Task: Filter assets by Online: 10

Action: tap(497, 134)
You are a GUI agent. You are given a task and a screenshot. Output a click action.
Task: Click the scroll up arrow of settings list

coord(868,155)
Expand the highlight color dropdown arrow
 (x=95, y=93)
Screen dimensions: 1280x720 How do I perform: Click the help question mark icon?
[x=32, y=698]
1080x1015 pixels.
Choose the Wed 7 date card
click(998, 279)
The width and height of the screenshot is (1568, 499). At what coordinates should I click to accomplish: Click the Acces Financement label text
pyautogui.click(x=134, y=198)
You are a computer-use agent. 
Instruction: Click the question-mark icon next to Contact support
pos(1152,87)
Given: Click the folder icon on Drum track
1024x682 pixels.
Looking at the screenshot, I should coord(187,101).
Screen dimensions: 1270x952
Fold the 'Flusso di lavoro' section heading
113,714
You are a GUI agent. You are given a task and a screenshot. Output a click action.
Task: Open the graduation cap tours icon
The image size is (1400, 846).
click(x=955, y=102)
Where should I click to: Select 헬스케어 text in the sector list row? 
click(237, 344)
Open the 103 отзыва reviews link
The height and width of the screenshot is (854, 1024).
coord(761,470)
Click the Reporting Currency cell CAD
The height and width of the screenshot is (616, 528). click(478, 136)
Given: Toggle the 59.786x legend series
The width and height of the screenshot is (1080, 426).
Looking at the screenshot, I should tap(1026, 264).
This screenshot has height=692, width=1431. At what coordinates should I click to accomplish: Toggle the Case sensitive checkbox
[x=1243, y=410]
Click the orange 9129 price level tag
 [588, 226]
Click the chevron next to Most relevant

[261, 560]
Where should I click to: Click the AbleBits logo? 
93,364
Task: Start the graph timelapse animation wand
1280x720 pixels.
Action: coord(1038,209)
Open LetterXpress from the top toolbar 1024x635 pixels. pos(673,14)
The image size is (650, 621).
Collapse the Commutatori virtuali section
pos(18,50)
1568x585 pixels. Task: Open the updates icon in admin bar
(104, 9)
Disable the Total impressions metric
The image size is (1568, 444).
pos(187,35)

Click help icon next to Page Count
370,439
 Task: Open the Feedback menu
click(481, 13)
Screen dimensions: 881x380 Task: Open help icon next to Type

--------------------

About this exercise | The required answer is the line with "1568x585 pixels. Task: Open" plus every line after it to the end of the entries above, transcribed exactly.

Result of this exercise |
1568x585 pixels. Task: Open the updates icon in admin bar
(104, 9)
Disable the Total impressions metric
The image size is (1568, 444).
pos(187,35)

Click help icon next to Page Count
370,439
 Task: Open the Feedback menu
click(481, 13)
Screen dimensions: 881x380 Task: Open help icon next to Type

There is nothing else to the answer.